Corina Ravenscraft (Dragon’s Dreams):

“I want to shake all of those people who wrote those mean things and ask them what happened to their compassion? I want to ask them if their judgment makes them feel better about themselves and what they would do if they ever found themselves in such dire circumstances.”

John Anstie (My Poetry Library):

“Yes indeed, Corina, maybe no compassion, but where also is their insight?”

Please share YOUR thoughts below. Thank you!
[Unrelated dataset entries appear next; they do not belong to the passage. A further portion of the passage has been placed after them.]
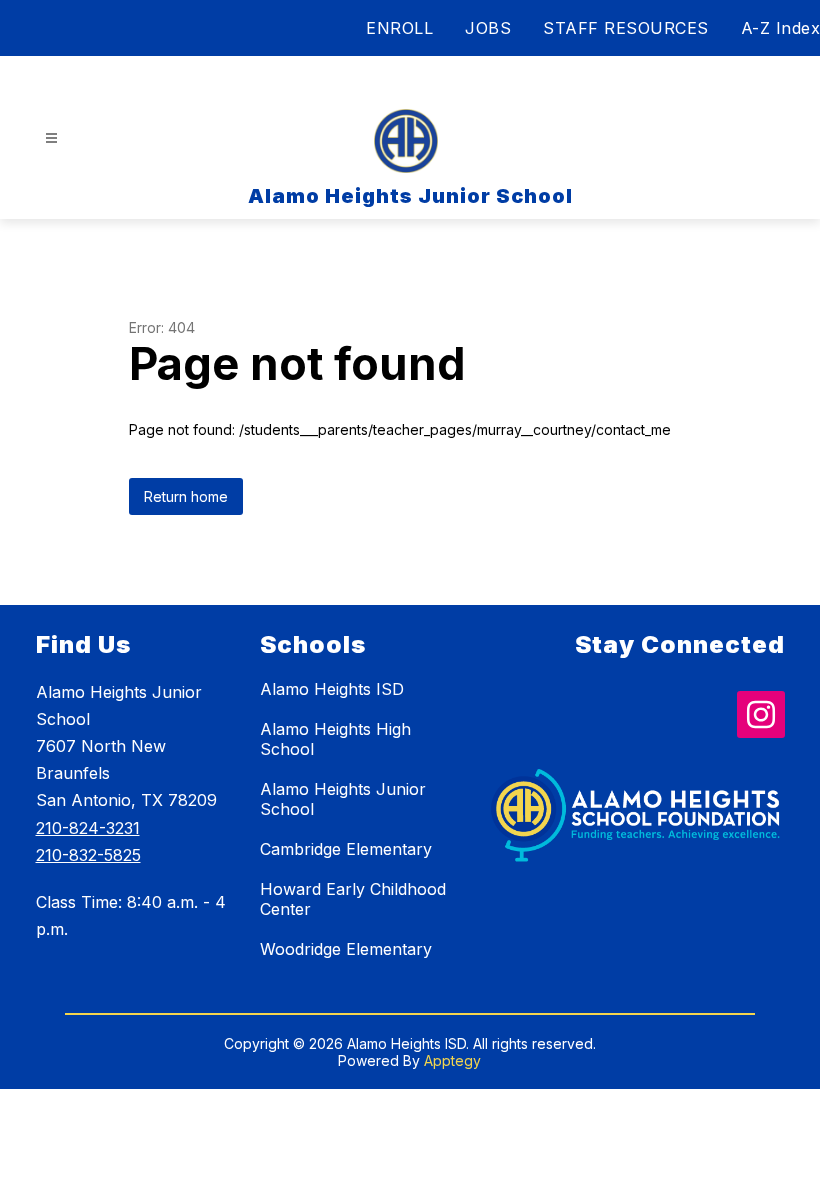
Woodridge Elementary (346, 949)
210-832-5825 (88, 855)
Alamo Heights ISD (332, 689)
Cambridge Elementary (346, 849)
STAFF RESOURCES (626, 28)
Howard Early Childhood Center (353, 899)
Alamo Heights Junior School (343, 799)
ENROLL (399, 28)
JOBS (488, 28)
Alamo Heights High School (335, 739)
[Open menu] (51, 138)
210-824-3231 (88, 828)
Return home (186, 496)
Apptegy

The August issue of The BeZine will be published online on August 15. The theme for August is music.

11 Comments

  1. Why are our eyes so offended by yellow teeth, a dirty face, our nose by a stench? The presentation of poverty seems an insult. Maybe it insults privilege? Maybe it insults our delusion that all is well, that suffering doesn’t exist in our world? Wait ’til the light turns green; move on and don’t face it. To be present with suffering admits it into your world. Westerners live on rejection, on dualism. This not that. Accepting this AND that means dropping your ego, opening up to vulnerability, changing your awareness. Then, only then, can compassion arise organically out of shared experience — not top down, not out of obligation, not to pat ourselves on the back for doing good. We look into another face fully and equally and see the same suffering and beauty we see in our own.

    Liked by 2 people

    1. Amen! Thank you, Priscilla. There we have it. Bravo! If you don’t mind I will post your comment in the discussion Group. Also, FYI, today I am announce your participation in Keeping It Simple, Keeping It Kind on that FB page. Thanks again. I think I will also ask Corina to join us. Once I get through the next few days, I’ll also announce it here. Wishing many smiles throughout your day. Warmest, J.

      Liked by 2 people

  2. Thank you for sharing the conversation and my poem. Here’s a bit of revision:

    Change

    “If you want change, let me throw it at you as hard as I can at your dirty face…”
    —The homeless read mean tweets https://youtu.be/0BXxxfc4aYc

    Let me throw justice at you, let it hit your face
    and wake us up. Let me throw opportunity at you,
    let it hit your face and give us a chance.
    Let me throw change at you, change in the world,
    change creating justice and freedom,
    change creating opportunity, real change
    for all. Let me throw democracy at you, let it
    hit us in the face so hard that it cracks open
    and spills out into the land, everywhere, change—
    real democracy, real hope, real opportunity.
    Let me throw change and the stinking, rotten
    carcass of consumer capitalism and greed at
    those so privileged and shallow as to think white
    teeth are more important than your humanity.
    And then, god help me, let me find love
    and compassion to throw as hard as I can
    into our faces, into our lives, into the hearts
    of us all, of us all standing here watching
    in voyeuristic pleasures of despair.

    Liked by 2 people

      1. Thank you, Jamie. The original comment was really the first draft—wrote it right there. I later decided to take it and work it a little—bringing the “change” more forward as the 100TPC change and making it more “us” than “you.” I’m glad that you like it. It’s fun at times to let the process show through.

        Liked by 1 person

      1. Possibly. I think there is a certain “seeing injustice” voyeurism, too. I think bringing justice, or working toward justice, is the height of ethical responsibility in the situation. I’m not sure that it takes away the voyeurism entirely. Shadow and light interplay to give us a 3-d world.